Medicare Part D is a voluntary prescription drug program for Medicare beneficiaries. It gives access to retail outpatient prescription drugs at reduced rates. Retirees in the Federal Employee Health Benefits Program often wonder whether they should sign up for Part D.
To be eligible to enroll in a Part D drug plan as a standalone plan, a beneficiary must live in the plan’s service area and be enrolled in either Medicare Parts A and/or B. Enrollees pay a monthly premium set by the plan. There are usually many options to choose from and premiums can range from as little as $10/month to $150/month.

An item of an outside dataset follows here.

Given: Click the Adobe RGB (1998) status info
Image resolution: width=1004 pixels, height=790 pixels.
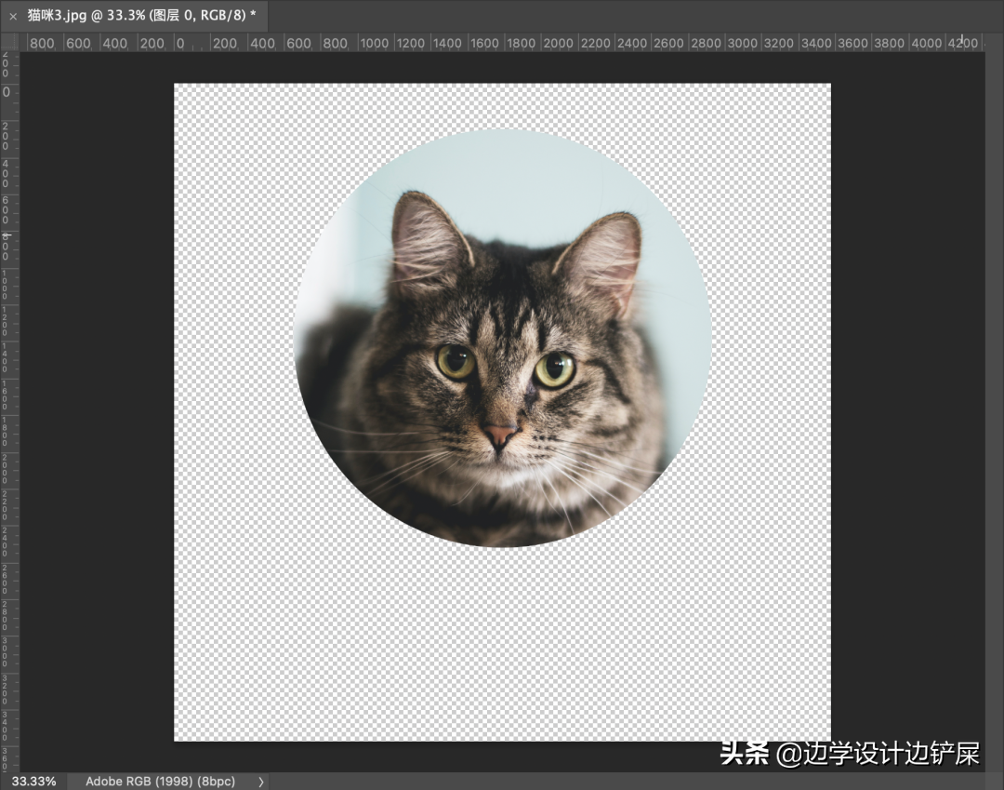Looking at the screenshot, I should coord(160,781).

Most enrollees will pay just the plan premium for Part D; however, some will pay more because they are in a higher income bracket. Those who filed individual tax returns earning more than $85,000, or couples filing jointly who earned more than $170,000 will pay a fee referred to as Income-Related Monthly Adjustment Amount.
FEHB vs. Medicare Part D
Medicare Part D is voluntary because not everyone needs prescription drug coverage. FEHB retirees are a great example because the Office of Personnel Management has determined that the prescription medication coverage under FEHB is as good as Medicare Part D. So, it may not be beneficial for someone to enroll in Part D because they would pay monthly premiums for a stand-alone Part D plan plus any calculated adjustments if they happen to fall in a higher income bracket.

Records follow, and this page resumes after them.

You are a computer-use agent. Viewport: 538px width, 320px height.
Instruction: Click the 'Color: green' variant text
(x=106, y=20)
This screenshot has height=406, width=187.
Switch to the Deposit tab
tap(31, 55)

Note—Because any FEHB coverage is considered creditable coverage, a person will have the opportunity down the road to enroll in Part D without owing a late penalty if that creditable FEHB coverage has been maintained. This will only change with lost FEHB coverage. If that happens, be sure to enroll in a Part D plan within 63 days of losing that coverage so that there are no penalties.

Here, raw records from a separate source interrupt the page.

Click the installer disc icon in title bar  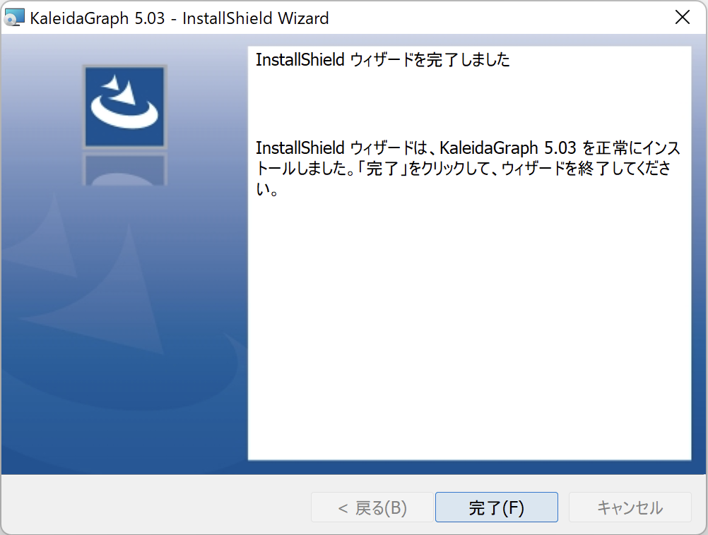pyautogui.click(x=14, y=18)
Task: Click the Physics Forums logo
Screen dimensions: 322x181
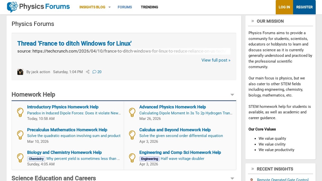Action: click(38, 7)
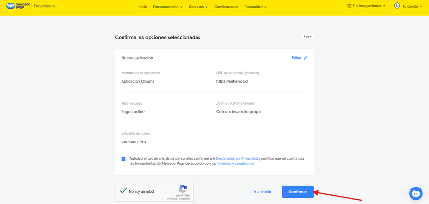Image resolution: width=429 pixels, height=204 pixels.
Task: Open the Declaración de Privacidad link
Action: [237, 158]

Some Medicare beneficiaries choose to enroll in a Medicare Advantage plan that includes Part D. Some of those plans offer $0 premiums and additional benefits like Part B premium reduction, gym membership, or ancillary coverage for dental and vision care. Benefits are subject to change from year to year on these plans, however.
OPM’s website states, “when you enroll in a Medicare Advantage plan, you may not need FEHB coverage because the Medicare Advantage plan will provide you with many of the same benefits. You should review the Medicare Advantage plan benefits carefully before making a decision to suspend or cancel FEHB coverage.”
OPM’s site also states that if someone suspends FEHB coverage for an Advantage plan, they may re-enroll in FEHB if they later lose or cancel that plan.